This study aimed to immunophenotype peripheral blood mononuclear cell (PBMC) subsets in relapsing remitting multiple sclerosis (RRMS) patients longitudinally and examine the effect lymphopenia has on them.

RRMS is an autoimmune disorder of the central nervous system. Dimethyl Fumarate (DMF) is a disease modifying medication that in some cases may cause lymphopenia.

A characterization of peripheral blood mononuclear cells (PBMC) was done by multi-color panels that allowed us to identify up to 50 PBMC subtypes. These subpopulations were monitored over time. Patients had been on treatment for a span of 45 days to 4 years at the time of sample collection, with 15 patients being followed longitudinally.

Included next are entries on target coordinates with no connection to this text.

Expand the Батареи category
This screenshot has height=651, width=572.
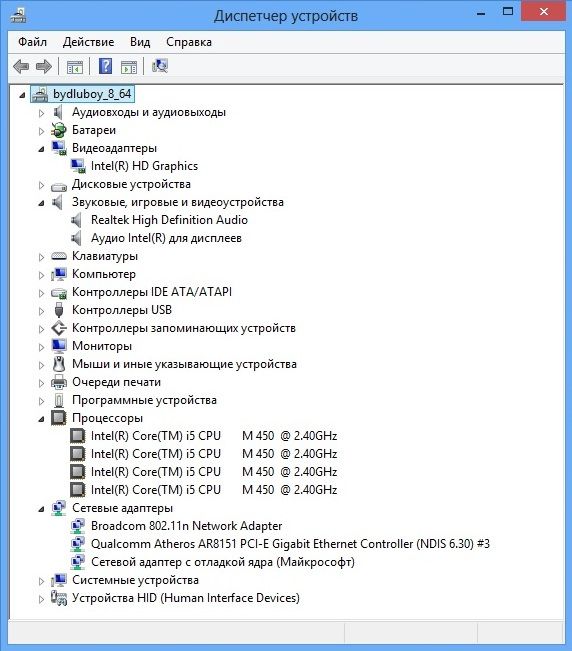[41, 131]
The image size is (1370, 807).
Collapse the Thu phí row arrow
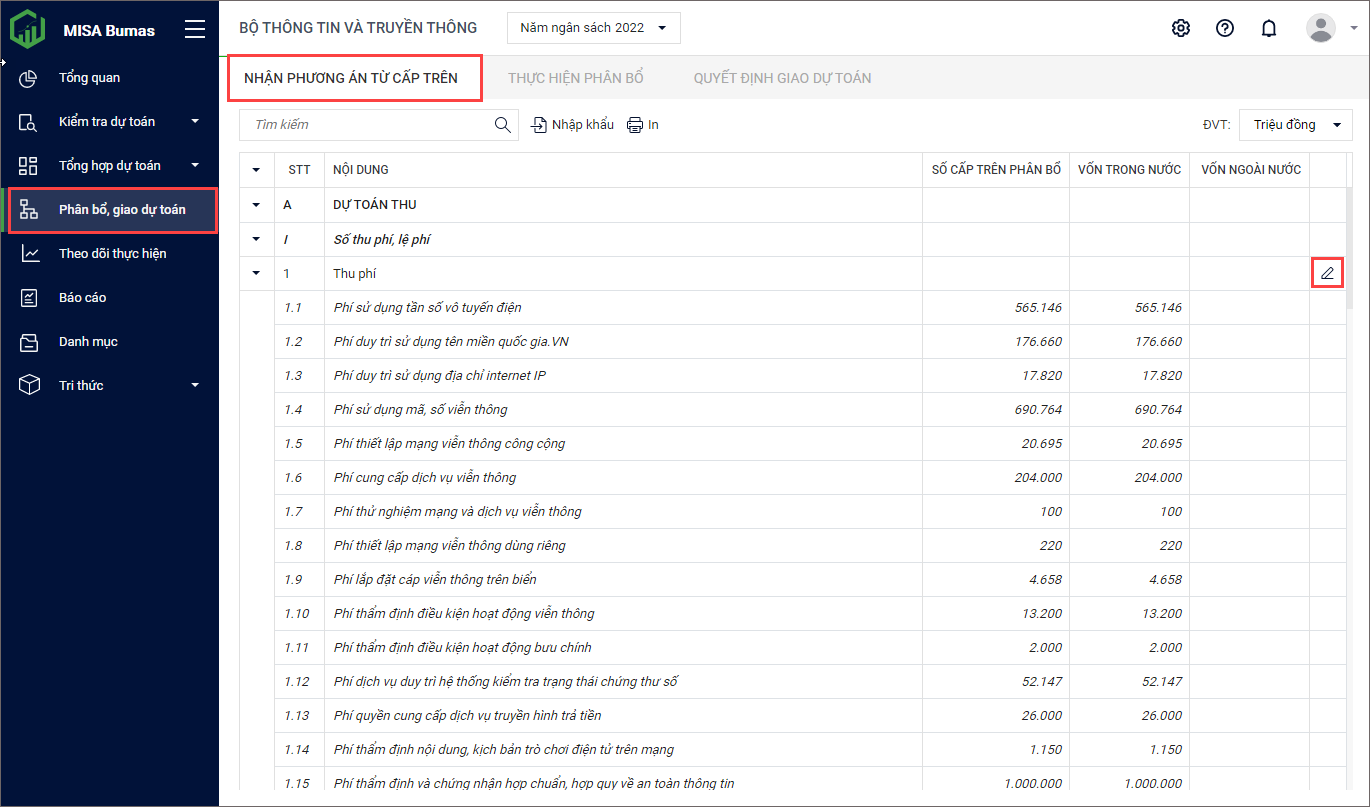coord(257,273)
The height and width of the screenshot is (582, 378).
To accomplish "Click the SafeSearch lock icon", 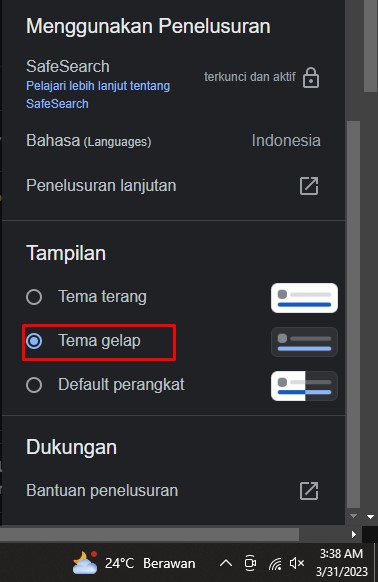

32% of DMF-treated patients developed mild lymphopenia. Among monocytes, the classical subtype (CD14+CD16-) was significantly higher in non-lymphopenic (DMF-N) patients over time and not in the lymphopenic patients (DMF-L). Although T cells were significantly reduced in DMF-L versus DMF-N patients, no significant change was observed over time. DMF-L, but not DMF-N, patients who have been treated for longer times had higher CD4+ and lower CD8+ T cells, causing an increased CD4-to-CD8 ratio. Within CD4+, the naïve subtype (CD45RA+CCR7+) decreased in DMF-L patients over time but not in DMF-N patients. This was also observed in CD8+ naïve subtype in DMF-L patients over time but not DMF-N patients. Next, we analysed T helper (Th) cells. Only Th22 had higher levels in DMF-L over time and no change in DMF-N. The overall B cell population and its subtypes were not significantly changed over time, regardless of lymphopenia status.

Our data provide evidence that under the same medication, the immune phenotype and change over time differs in lymphopenic versus non-lymphopenic patients. Monitoring of PBMC subtypes may provide more information for identifying non-responders or patients who are at risk of developing side effects such as opportunistic infections.